Stérilet : clause de conscience en Norvège


La Cour Suprême de Norvège reconnaît la clause de conscience dans un cas de contraceptif à effet abortif.

 

En décembre 2015, le docteur Katarzyna Jachimowicz a été démis de ses fonctions pour avoir refusé de poser un dispositif intra-utérin (stérilet). La loi norvégienne n’admet en effet aucune clause de conscience pour la prescription de méthode contraceptive, dont le DIU. Mais le médecin norvégien a considéré que le stérilet, en empêchant la nidation, pouvait avoir un effet abortif et ne relevait plus seulement de la contraception. Le tribunal a soutenu l’objection de conscience mais les autorités de santé ont fait appel.

En août 2018, la Cour Suprême de Norvège a reconnu les droits du docteur Katarzyna Jachimowicz en matière de liberté de conscience.
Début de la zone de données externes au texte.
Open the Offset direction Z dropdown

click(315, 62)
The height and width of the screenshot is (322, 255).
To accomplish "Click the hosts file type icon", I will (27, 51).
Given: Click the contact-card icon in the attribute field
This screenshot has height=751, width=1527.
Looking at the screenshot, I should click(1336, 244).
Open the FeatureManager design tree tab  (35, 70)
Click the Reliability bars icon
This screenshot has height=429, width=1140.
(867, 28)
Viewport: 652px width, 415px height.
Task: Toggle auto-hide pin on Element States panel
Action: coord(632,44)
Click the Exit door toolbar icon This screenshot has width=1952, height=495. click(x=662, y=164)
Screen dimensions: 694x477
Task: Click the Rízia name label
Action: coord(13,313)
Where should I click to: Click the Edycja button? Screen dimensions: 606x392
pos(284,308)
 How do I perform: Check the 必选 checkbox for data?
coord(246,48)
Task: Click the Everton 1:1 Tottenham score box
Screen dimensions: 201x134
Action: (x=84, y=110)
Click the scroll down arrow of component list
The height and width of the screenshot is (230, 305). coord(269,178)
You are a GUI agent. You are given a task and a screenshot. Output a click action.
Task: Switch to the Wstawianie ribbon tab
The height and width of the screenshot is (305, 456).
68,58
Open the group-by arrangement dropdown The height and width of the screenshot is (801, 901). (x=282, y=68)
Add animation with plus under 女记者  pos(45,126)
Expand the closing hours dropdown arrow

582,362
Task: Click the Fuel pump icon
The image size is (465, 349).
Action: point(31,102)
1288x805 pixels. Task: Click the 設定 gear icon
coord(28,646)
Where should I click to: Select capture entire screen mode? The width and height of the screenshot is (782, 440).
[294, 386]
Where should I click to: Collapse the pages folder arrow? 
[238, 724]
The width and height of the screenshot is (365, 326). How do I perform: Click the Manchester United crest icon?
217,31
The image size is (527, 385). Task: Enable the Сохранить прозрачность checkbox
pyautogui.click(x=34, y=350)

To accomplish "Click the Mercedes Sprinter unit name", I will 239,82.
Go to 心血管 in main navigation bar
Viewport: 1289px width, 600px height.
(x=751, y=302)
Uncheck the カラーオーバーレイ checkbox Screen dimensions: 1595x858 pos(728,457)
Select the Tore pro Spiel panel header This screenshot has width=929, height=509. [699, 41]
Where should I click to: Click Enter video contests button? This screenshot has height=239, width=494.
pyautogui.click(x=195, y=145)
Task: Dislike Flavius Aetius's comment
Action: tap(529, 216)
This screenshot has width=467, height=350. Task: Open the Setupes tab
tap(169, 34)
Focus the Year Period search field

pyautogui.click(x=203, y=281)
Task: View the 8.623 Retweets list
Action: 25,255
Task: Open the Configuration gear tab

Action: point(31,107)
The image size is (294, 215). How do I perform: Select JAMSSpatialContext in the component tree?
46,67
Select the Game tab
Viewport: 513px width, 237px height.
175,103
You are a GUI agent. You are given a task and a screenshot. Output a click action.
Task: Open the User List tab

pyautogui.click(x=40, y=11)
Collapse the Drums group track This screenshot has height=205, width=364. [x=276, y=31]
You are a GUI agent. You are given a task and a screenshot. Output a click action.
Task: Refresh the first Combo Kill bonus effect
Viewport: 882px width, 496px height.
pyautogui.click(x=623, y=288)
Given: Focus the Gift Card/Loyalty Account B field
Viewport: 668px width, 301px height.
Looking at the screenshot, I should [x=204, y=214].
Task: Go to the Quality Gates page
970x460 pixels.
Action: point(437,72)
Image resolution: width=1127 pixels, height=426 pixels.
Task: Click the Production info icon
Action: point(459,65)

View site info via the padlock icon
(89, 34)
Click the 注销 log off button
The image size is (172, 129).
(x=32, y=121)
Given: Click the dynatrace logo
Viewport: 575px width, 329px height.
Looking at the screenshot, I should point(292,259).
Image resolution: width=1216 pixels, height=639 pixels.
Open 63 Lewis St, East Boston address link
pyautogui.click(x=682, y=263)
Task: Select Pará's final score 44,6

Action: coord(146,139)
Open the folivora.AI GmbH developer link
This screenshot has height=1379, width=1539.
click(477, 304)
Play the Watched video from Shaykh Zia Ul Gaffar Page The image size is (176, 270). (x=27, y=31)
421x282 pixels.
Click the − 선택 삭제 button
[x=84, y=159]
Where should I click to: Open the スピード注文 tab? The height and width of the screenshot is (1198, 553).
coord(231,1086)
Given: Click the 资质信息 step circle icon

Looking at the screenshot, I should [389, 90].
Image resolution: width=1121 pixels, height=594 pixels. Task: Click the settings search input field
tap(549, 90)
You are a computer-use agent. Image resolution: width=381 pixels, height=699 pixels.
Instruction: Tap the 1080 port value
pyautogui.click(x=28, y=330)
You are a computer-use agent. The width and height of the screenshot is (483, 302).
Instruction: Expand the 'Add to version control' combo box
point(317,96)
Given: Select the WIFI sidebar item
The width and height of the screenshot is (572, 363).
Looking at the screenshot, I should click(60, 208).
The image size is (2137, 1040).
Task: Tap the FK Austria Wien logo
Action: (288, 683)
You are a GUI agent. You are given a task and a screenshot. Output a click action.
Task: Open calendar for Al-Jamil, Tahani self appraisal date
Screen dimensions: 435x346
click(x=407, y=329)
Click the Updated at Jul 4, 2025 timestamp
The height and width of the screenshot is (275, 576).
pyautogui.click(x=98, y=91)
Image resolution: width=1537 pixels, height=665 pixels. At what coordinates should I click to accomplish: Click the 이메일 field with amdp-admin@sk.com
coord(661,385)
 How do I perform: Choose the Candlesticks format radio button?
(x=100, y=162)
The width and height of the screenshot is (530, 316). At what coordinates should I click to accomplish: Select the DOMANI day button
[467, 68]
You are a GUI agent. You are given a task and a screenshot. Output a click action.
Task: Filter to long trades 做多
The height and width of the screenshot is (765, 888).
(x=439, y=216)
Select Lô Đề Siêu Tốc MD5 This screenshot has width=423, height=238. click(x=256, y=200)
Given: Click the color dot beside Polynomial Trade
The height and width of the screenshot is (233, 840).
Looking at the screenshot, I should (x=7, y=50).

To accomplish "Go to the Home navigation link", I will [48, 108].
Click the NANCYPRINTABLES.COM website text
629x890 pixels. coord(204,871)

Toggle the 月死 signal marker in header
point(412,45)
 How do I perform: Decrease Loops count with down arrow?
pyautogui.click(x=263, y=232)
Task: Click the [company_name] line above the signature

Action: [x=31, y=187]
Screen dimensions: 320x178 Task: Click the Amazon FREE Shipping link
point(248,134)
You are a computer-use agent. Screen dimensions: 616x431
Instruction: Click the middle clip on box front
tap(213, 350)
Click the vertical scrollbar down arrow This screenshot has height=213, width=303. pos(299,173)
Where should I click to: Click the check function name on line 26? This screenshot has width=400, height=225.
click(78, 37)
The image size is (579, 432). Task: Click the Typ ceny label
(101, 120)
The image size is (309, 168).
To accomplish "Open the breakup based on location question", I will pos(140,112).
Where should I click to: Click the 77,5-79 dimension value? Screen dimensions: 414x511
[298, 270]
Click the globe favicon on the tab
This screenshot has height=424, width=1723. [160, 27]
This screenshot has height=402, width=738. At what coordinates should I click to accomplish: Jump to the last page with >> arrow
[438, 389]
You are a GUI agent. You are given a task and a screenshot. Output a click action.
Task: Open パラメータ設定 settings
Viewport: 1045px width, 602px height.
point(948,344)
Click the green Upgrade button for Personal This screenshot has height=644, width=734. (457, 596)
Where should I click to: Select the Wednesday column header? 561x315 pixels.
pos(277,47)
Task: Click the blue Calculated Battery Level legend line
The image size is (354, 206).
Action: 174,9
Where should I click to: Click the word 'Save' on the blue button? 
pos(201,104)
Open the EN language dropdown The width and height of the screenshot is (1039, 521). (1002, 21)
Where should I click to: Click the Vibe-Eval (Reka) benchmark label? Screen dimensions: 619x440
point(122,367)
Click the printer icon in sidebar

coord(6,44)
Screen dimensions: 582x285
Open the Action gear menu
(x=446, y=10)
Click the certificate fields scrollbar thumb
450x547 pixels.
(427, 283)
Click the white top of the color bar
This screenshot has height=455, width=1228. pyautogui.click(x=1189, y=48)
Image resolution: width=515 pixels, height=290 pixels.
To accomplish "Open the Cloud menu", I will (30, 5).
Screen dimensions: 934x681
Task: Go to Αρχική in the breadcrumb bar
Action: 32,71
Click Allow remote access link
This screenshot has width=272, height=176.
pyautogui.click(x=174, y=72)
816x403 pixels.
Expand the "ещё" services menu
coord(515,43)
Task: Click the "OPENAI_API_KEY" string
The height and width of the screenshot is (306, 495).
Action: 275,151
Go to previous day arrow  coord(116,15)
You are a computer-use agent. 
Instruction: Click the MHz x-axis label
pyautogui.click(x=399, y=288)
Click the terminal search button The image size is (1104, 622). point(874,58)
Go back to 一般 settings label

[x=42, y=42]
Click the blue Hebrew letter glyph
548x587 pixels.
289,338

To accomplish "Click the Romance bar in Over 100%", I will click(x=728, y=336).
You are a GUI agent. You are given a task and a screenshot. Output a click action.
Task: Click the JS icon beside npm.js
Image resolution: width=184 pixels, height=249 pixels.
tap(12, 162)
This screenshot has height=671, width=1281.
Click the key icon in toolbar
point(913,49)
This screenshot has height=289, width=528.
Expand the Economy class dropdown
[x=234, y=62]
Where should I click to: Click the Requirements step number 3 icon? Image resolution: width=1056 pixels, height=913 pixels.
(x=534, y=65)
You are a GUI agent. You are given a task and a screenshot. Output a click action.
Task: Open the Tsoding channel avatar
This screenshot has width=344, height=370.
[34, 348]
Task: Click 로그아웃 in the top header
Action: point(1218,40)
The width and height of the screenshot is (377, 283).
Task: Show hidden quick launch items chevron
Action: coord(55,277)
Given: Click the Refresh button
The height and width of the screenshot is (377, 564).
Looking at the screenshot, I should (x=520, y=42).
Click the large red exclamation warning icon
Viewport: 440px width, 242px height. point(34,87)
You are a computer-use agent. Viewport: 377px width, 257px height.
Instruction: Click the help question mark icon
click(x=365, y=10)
La cour a demandé aux autorités sanitaires gouvernementales d’admettre l’objection de conscience du docteur, en citant la cour européenne des droits de l’homme : «… conformément à l’article 9, la liberté de pensée, de conscience et de religion est l’un des fondements d’une ‘société démocratique’ au sens de la Convention ».

L’avocat du docteur, Håkon Bleken, estime que « la décision de la Cour suprême d’aujourd’hui marque un pas important dans la bonne direction, non seulement pour les médecins, mais également pour les personnes de confiance de toutes les professions. Cette décision protège l’un des droits les plus fondamentaux, le droit d’agir conformément à ses convictions profondes.